Dallas Salisbury, chief executive of the Employee Benefit Research Institute in Washington, D.C., told the AP that it all has to do with workers' perception of their own financial risks.

"Surveys of employees have shown that if you offer suggestions involving trade-offs, workers want health insurance, health insurance, health insurance," Salisbury said. "Then they want retirement savings. And don't forget paid vacations. And some disability coverage is OK.

"Everything else falls right off the cliff statistically."

The most popular of the voluntary benefit plans is the 401(k) retirement account, but even there, 25 percent of workers don't participate, while only 7 percent to 8 percent contribute the maximum amount allowed, Salisbury said.
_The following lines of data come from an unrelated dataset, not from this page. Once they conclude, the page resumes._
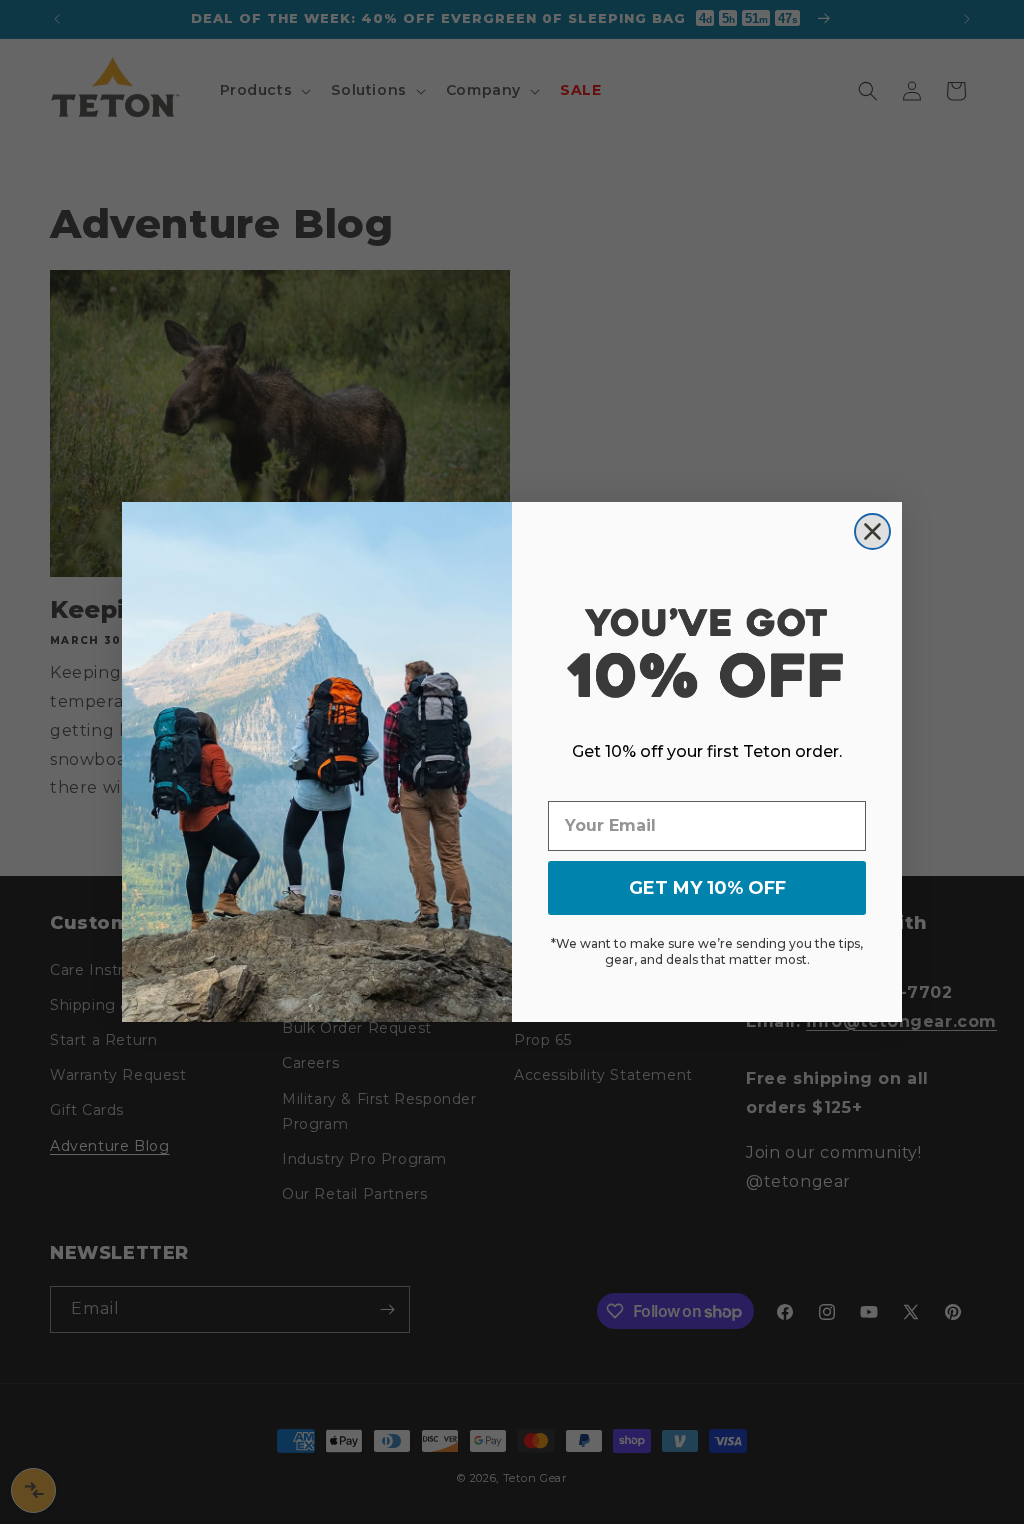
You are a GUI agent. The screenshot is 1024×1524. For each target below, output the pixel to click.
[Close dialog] (872, 531)
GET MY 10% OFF (707, 888)
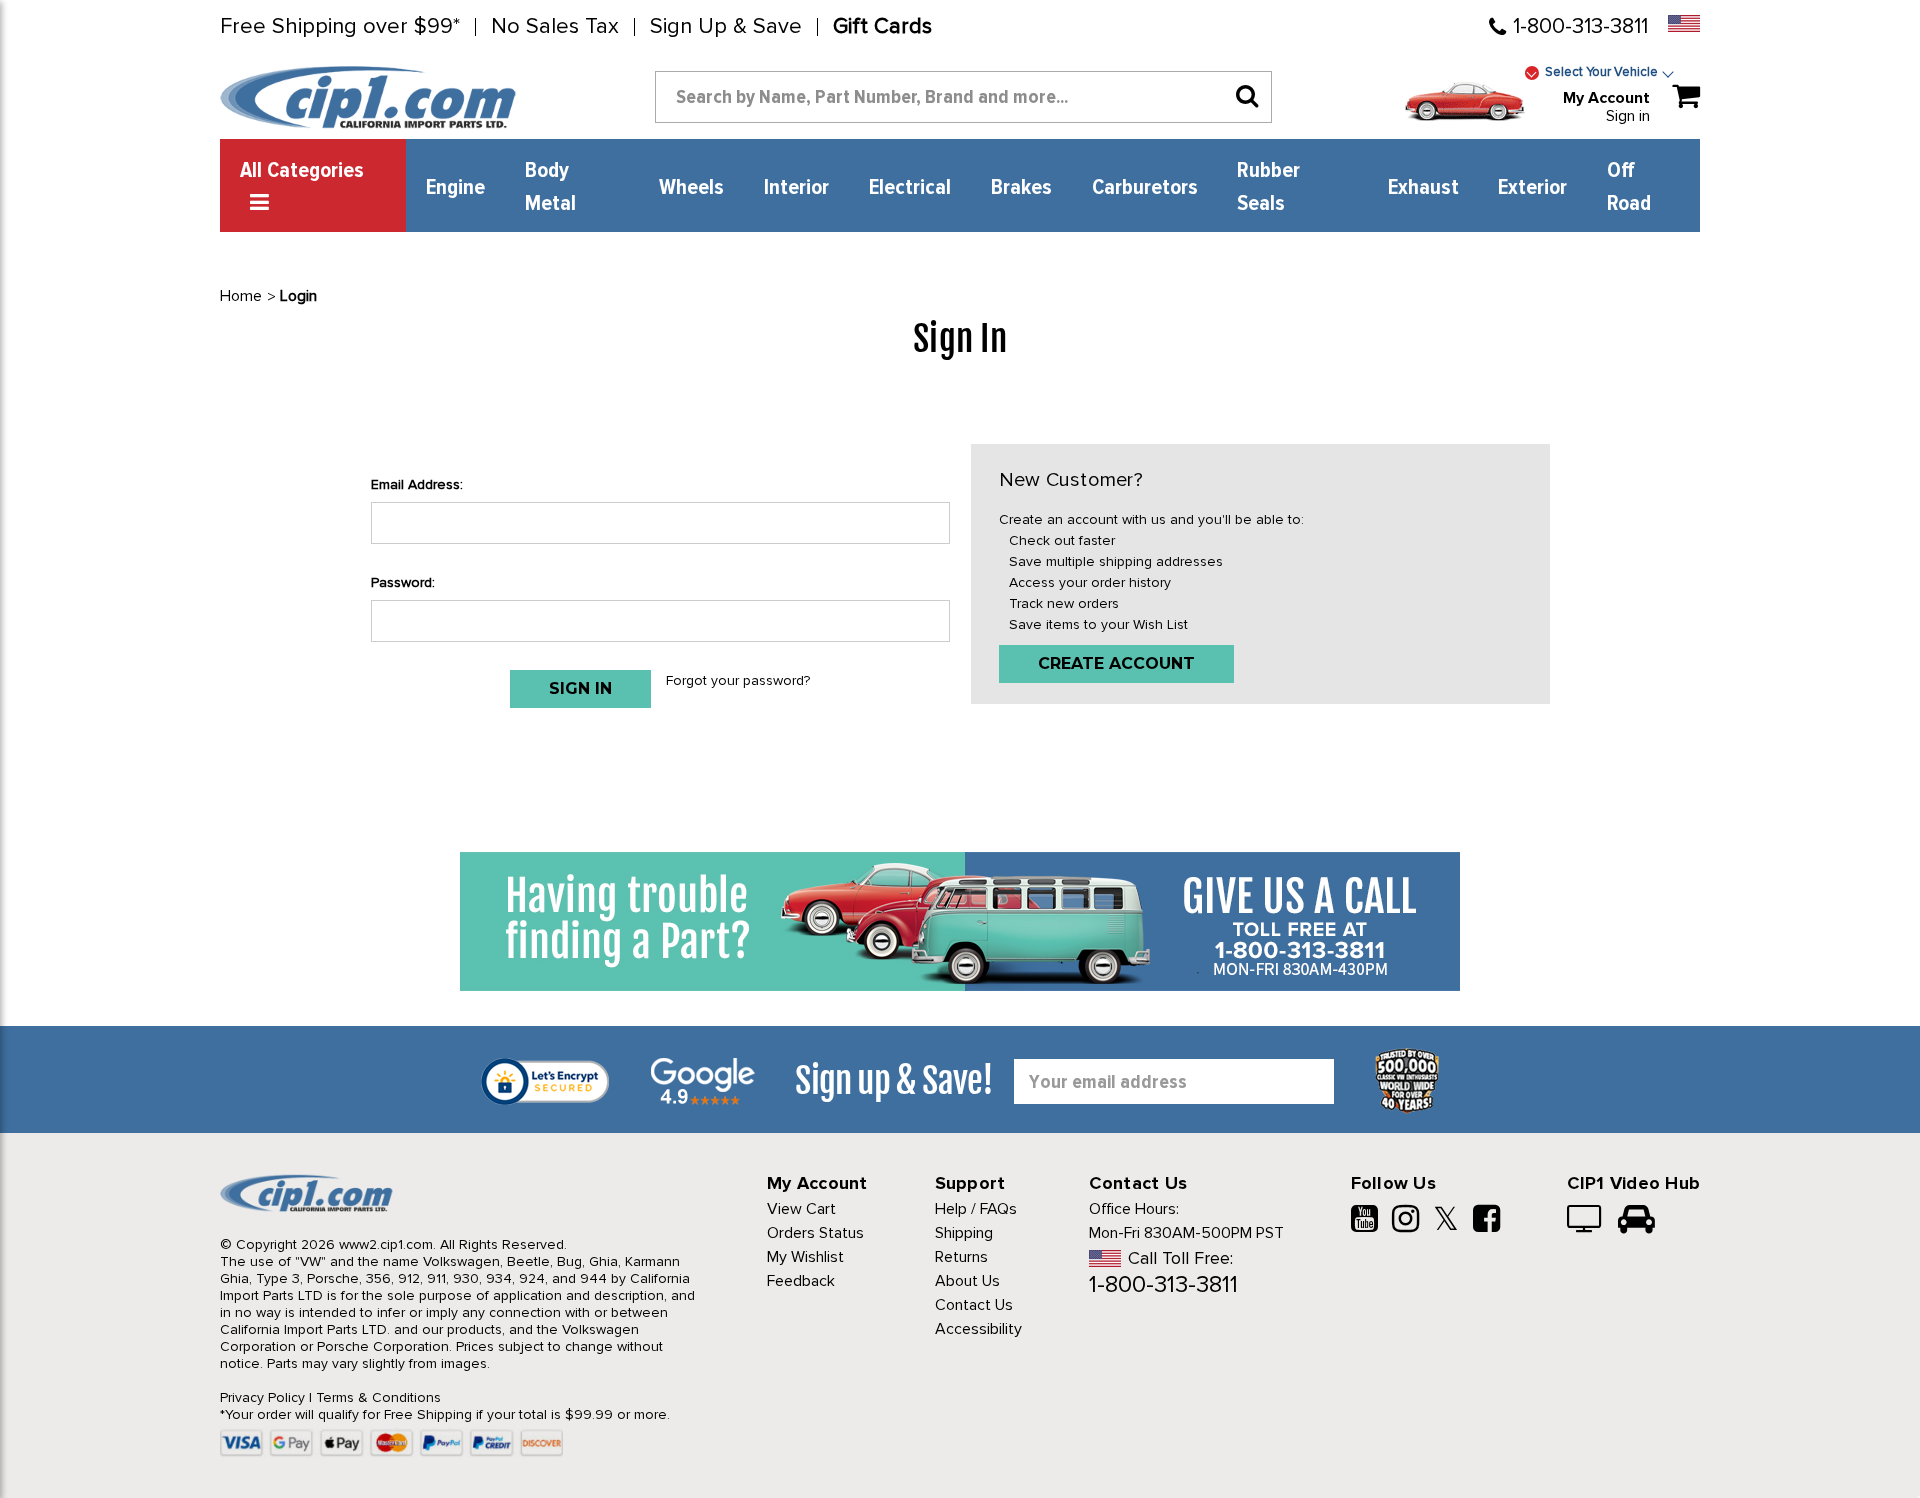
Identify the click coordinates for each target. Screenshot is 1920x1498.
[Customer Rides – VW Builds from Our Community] (1636, 1221)
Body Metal (550, 187)
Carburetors (1145, 188)
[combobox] (963, 97)
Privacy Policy (262, 1397)
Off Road (1629, 187)
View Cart (801, 1209)
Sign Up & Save (726, 27)
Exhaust (1423, 188)
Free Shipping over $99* (340, 27)
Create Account (1116, 663)
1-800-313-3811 (1580, 26)
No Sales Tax (555, 27)
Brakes (1021, 188)
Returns (961, 1257)
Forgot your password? (738, 680)
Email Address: (417, 484)
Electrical (910, 188)
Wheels (691, 188)
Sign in (1628, 116)
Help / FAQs (976, 1209)
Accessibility (978, 1329)
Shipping (964, 1233)
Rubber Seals (1268, 187)
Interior (796, 188)
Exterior (1532, 188)
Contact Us (974, 1305)
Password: (403, 582)
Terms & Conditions (378, 1397)
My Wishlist (805, 1257)
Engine (455, 188)
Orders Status (815, 1233)
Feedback (801, 1281)
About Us (967, 1281)
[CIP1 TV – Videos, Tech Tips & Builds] (1585, 1221)
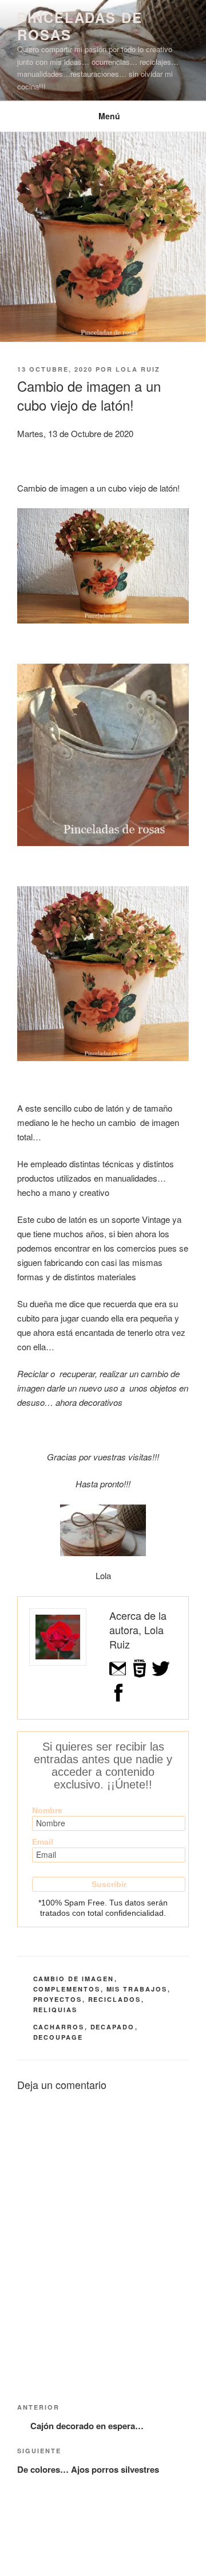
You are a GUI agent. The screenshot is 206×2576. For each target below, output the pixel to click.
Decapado (112, 2026)
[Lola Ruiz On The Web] (139, 1674)
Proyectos (57, 1999)
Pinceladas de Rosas (79, 25)
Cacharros (59, 2026)
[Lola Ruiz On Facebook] (118, 1699)
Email (42, 1841)
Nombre (47, 1810)
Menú (109, 116)
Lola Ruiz (138, 369)
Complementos (67, 1989)
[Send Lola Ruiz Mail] (118, 1674)
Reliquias (55, 2009)
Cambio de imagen (73, 1978)
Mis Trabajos (137, 1989)
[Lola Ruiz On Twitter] (161, 1674)
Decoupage (58, 2037)
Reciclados (114, 1999)
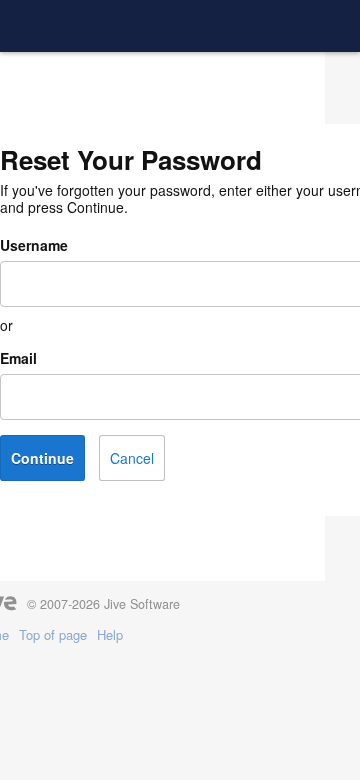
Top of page (53, 635)
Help (110, 635)
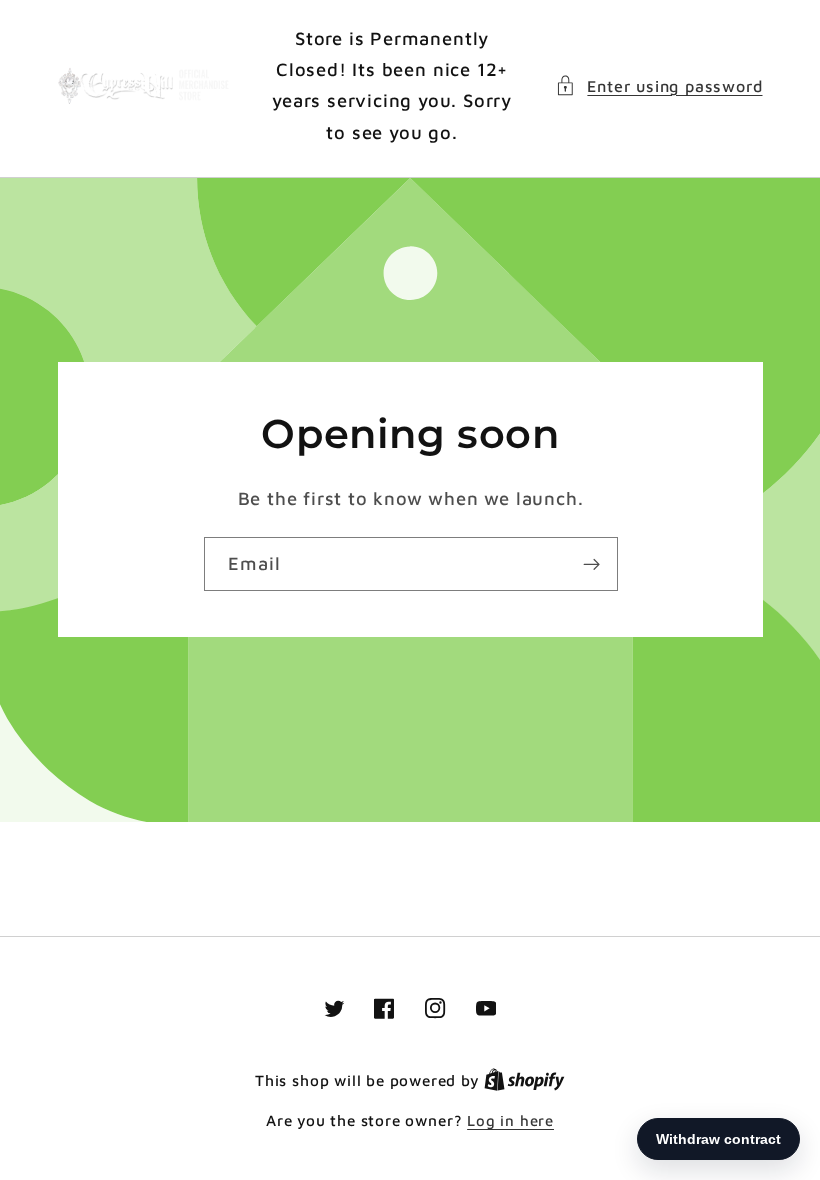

Nevertheless, voluntary benefits are a very attractive option for some workers. Not surprisingly, big earners are among them. But so are younger ones, said Jim Gemus, a MetLife vice president who specializes in benefits.

The evidence is in a recent MetLife survey, which found that workers ages 21 to 30 purchased more products through their workplaces than other age groups. This, the study said, "suggests that over the long term, the workplace will be a growing channel for the purchase of financial products."

These employees like paying for the programs they want by payroll deduction, Gemus observed.

"They like the convenience," Gemus said. "And they like the fact that when they buy products at work, they often get a group rate."

Gemus said employees offered a variety of voluntary programs can select those they need and ignore the others. A young worker, for example, might choose to fund a college savings plan, while an older worker might go for a long-term care policy.